TASK GOAL
Please restate word for word each line from the one containing "Click the Alıcı: ben recipient text" to the last line of the records below, and drop the pictures.
━━━ SOURCE DATA ━━━
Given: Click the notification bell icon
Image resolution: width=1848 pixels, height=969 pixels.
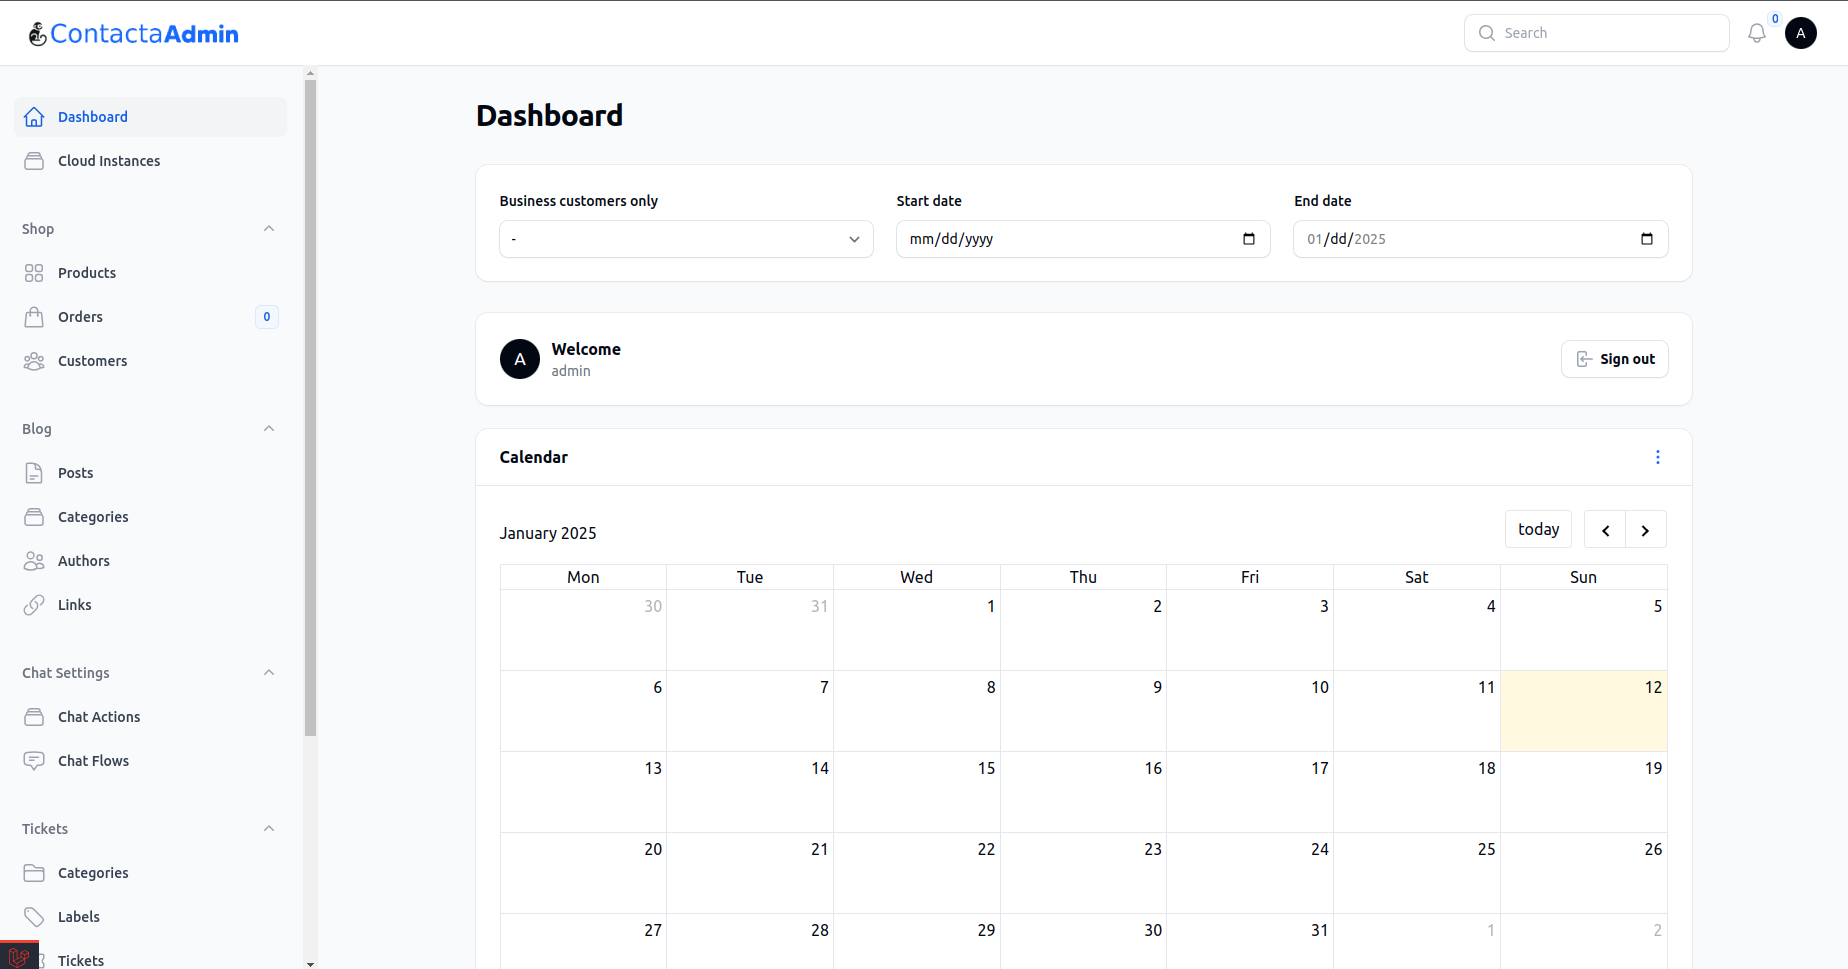Looking at the screenshot, I should point(1756,33).
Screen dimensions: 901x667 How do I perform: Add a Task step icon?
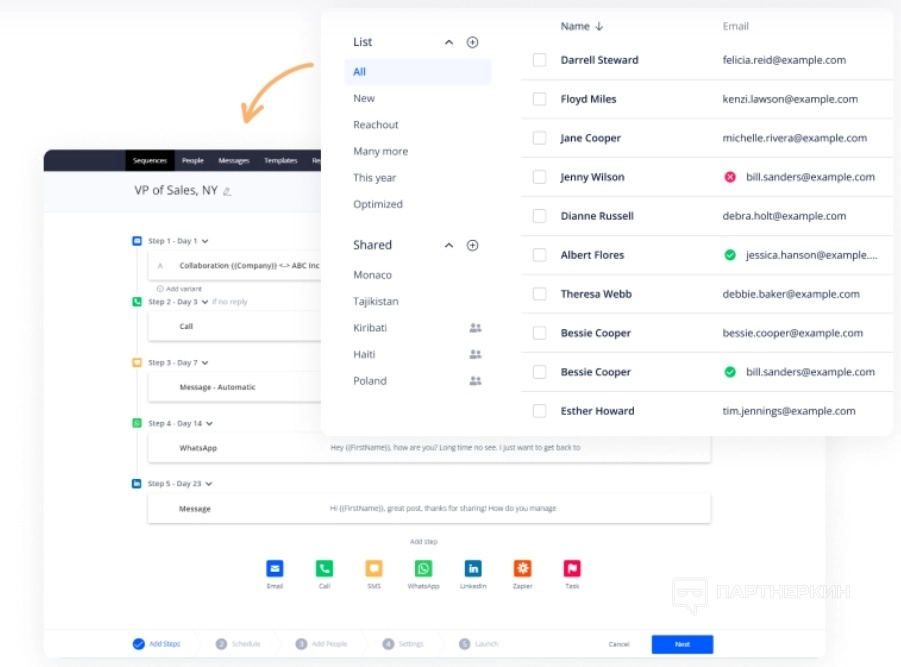pyautogui.click(x=572, y=568)
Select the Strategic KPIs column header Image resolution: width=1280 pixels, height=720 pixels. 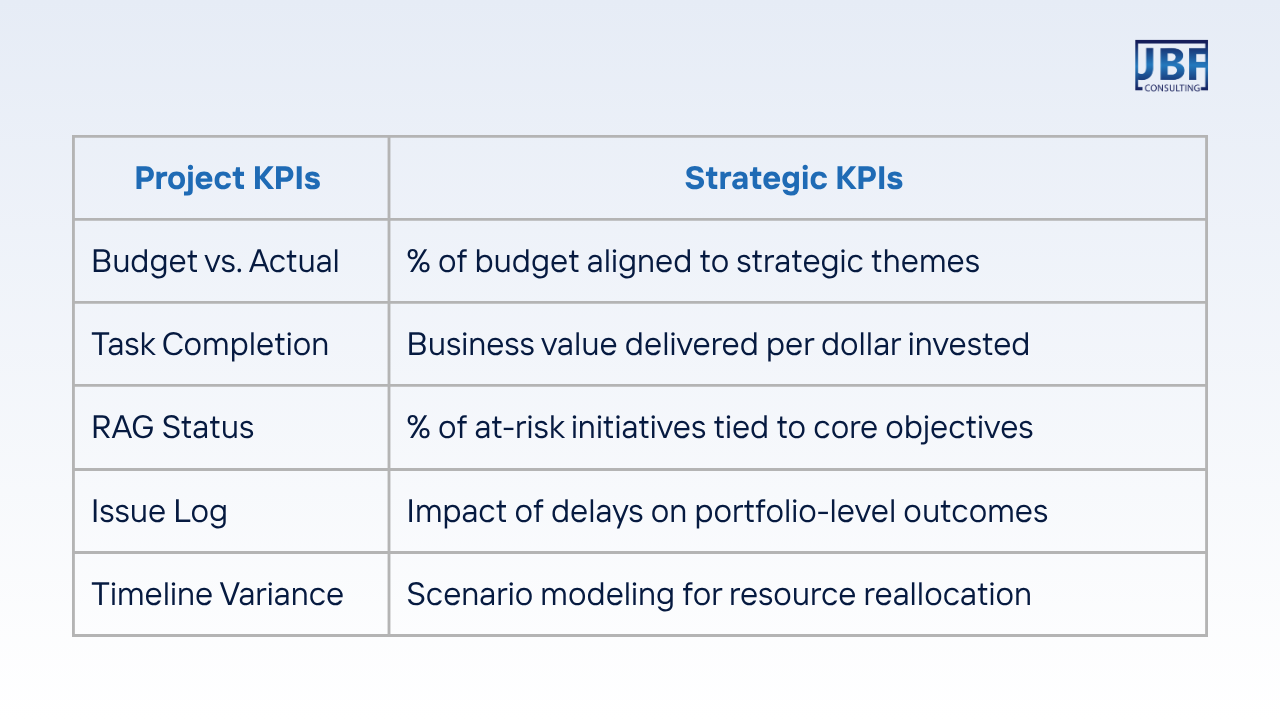coord(797,178)
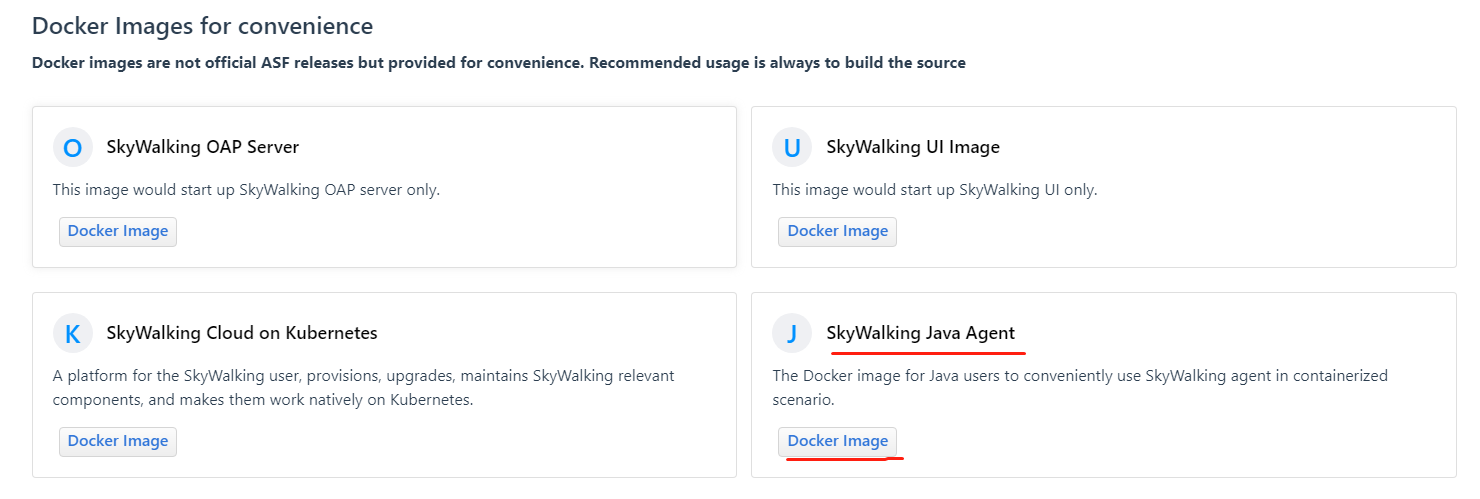Viewport: 1480px width, 499px height.
Task: Click the blue J avatar icon
Action: tap(792, 333)
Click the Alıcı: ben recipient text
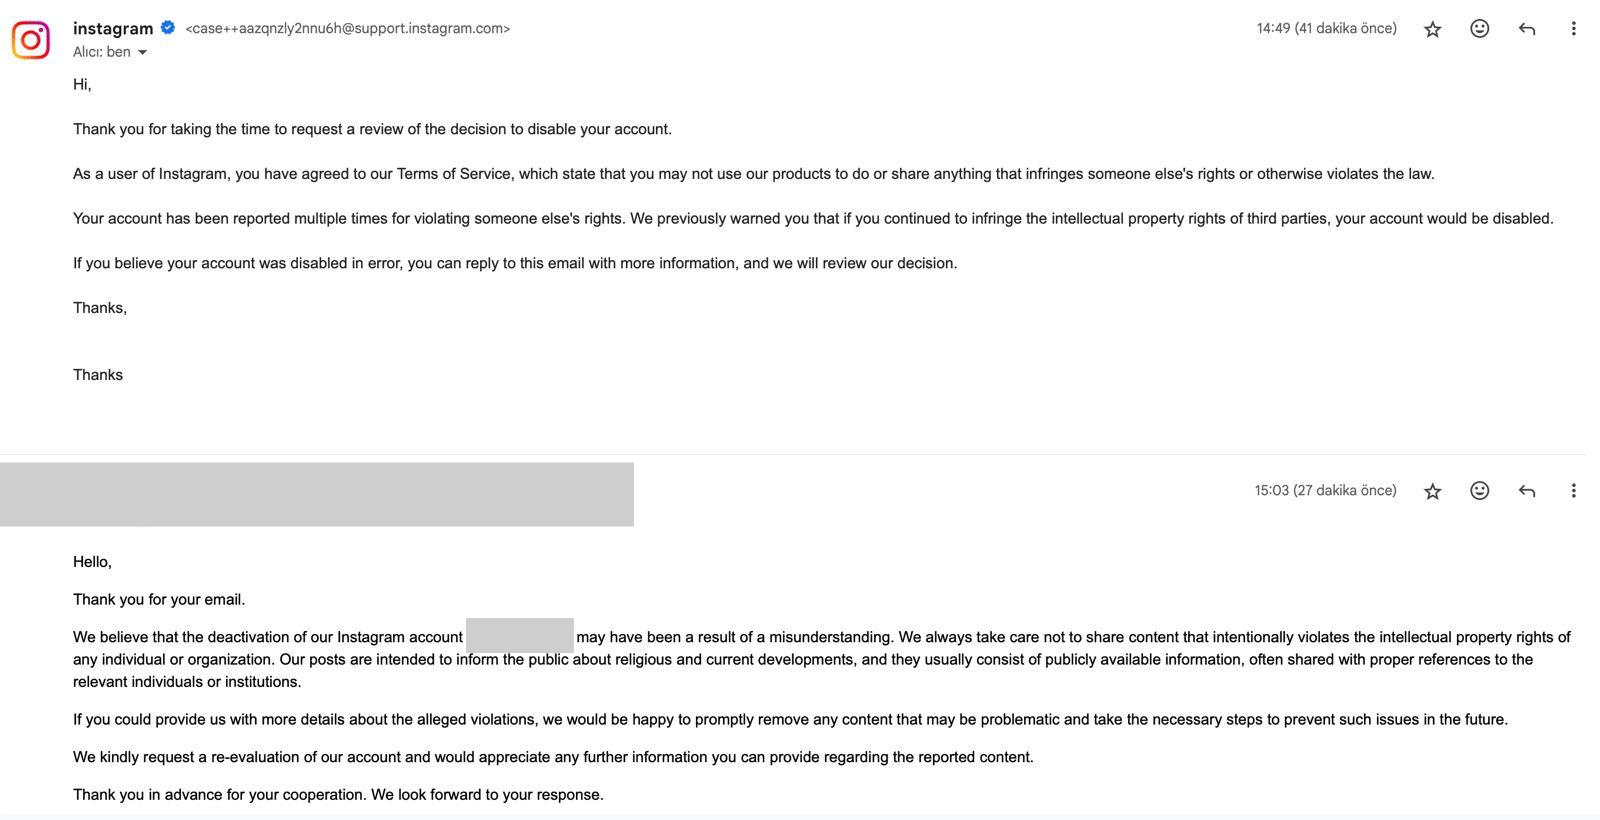The image size is (1600, 820). pyautogui.click(x=102, y=52)
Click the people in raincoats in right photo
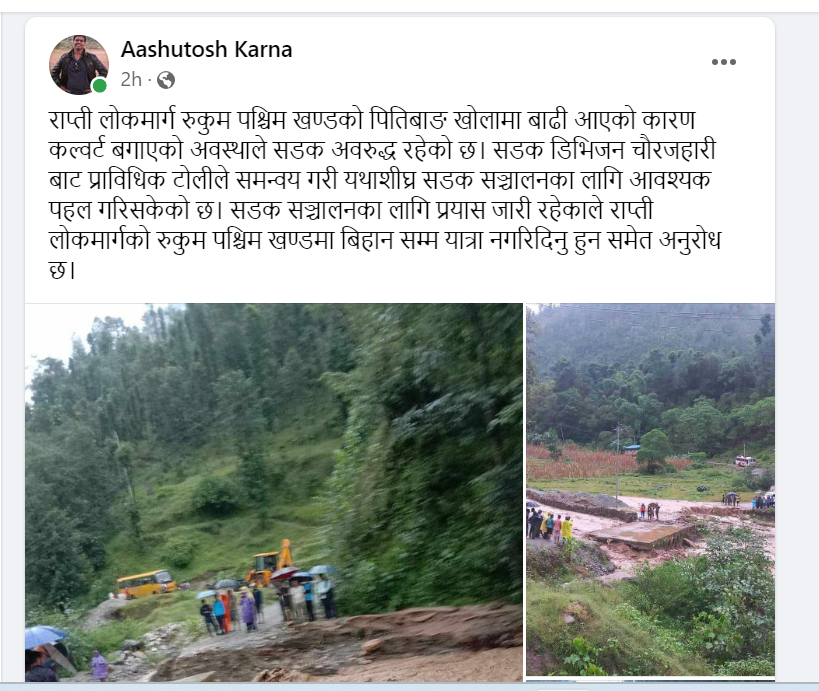 (x=549, y=525)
━━━
YOUR RESPONSE
Click the Alıcı: ben recipient text
The image size is (1600, 820). pyautogui.click(x=102, y=52)
Click the people in raincoats in right photo
 (x=549, y=525)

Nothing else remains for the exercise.